== Segment start ==
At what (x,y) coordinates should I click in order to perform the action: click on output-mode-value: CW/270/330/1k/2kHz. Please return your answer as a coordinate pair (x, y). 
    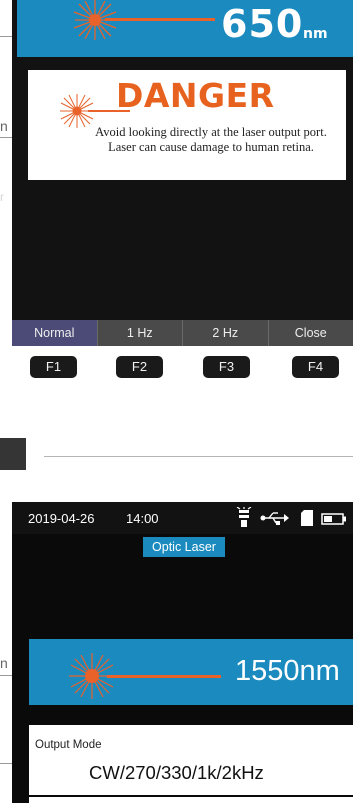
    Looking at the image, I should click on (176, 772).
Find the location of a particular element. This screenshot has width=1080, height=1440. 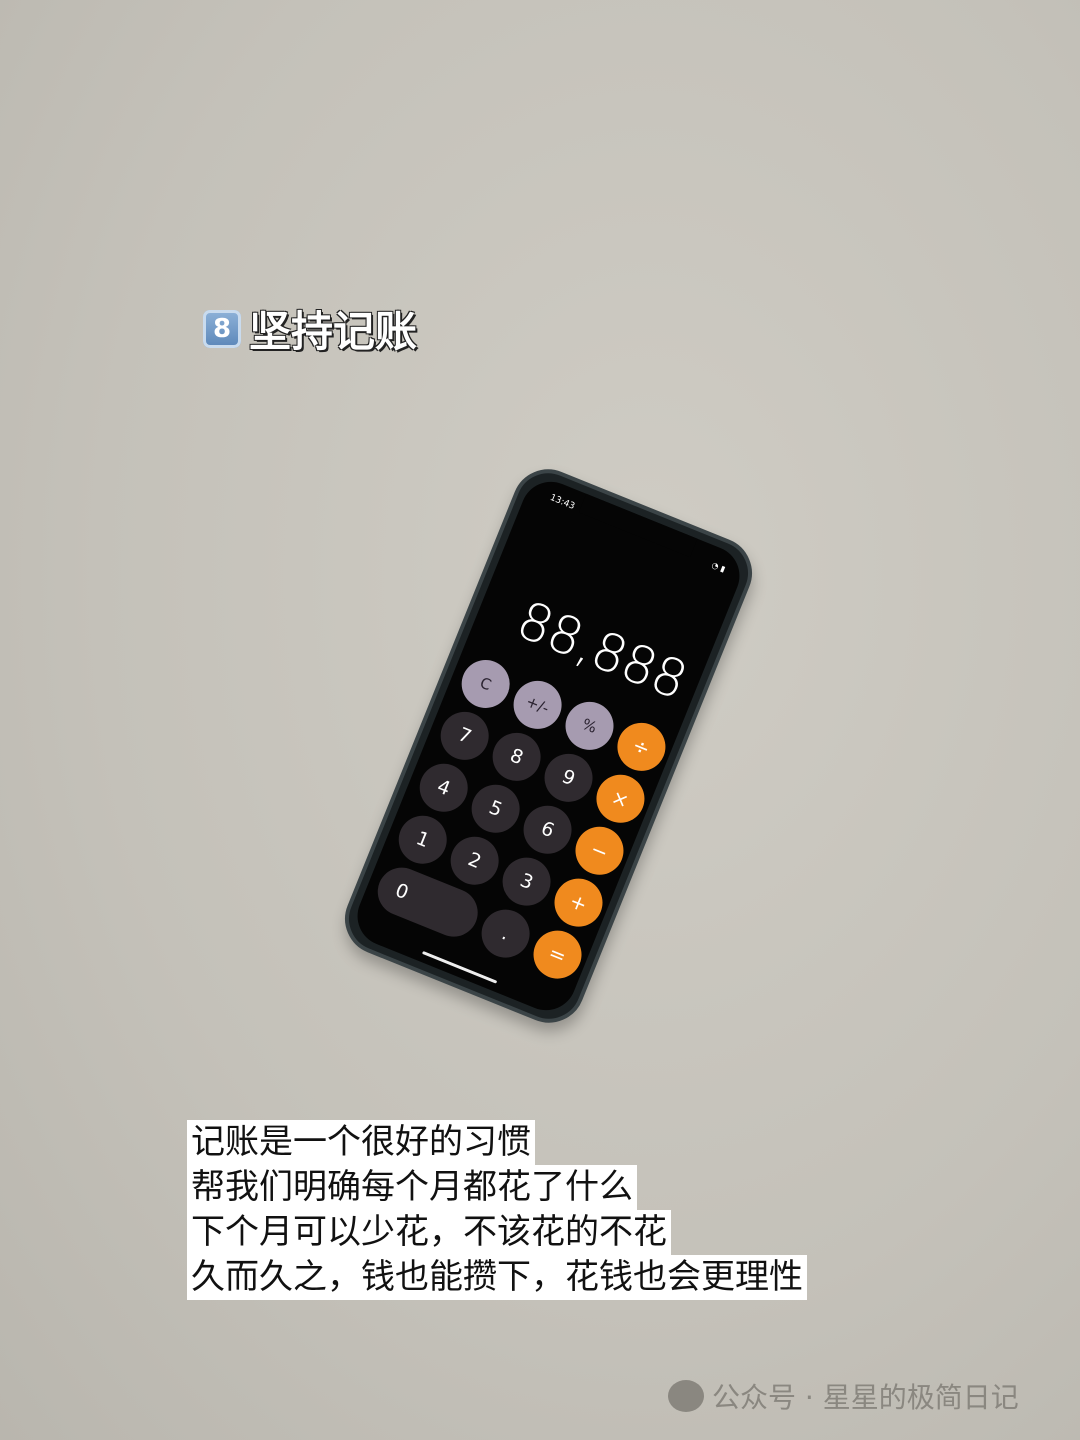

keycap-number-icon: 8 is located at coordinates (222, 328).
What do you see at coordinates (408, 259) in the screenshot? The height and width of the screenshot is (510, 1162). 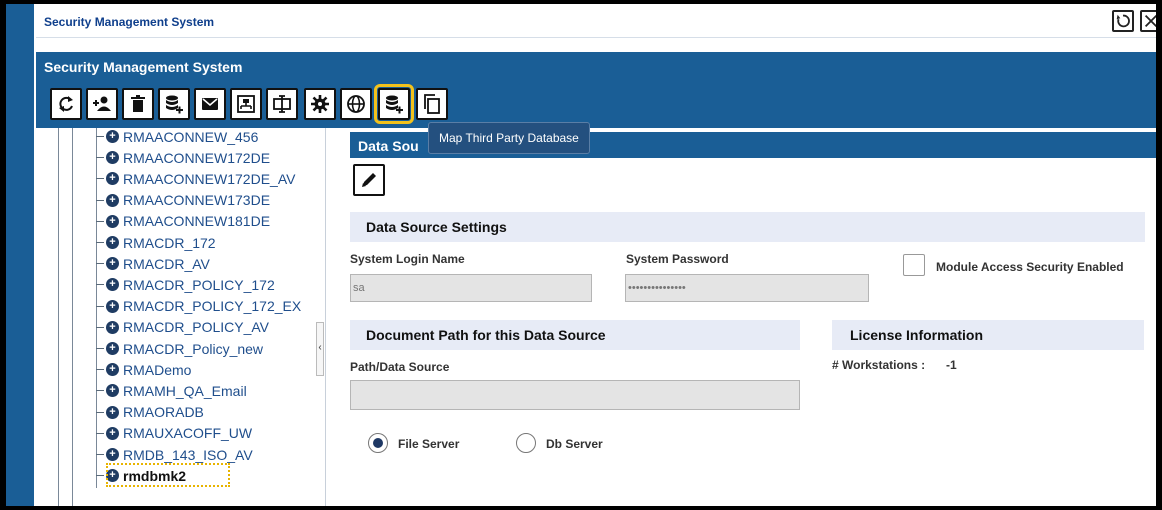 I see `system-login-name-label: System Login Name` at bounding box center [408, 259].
== Segment end ==
» **Task goal**
List every line in the rows above that contains the string "should". Case matters.

» **Task output**
At what (x,y) coordinates should I click in order to perform the action: click on output-mode-value: CW/270/330/1k/2kHz. Please return your answer as a coordinate pair (x, y). 
    Looking at the image, I should click on (176, 772).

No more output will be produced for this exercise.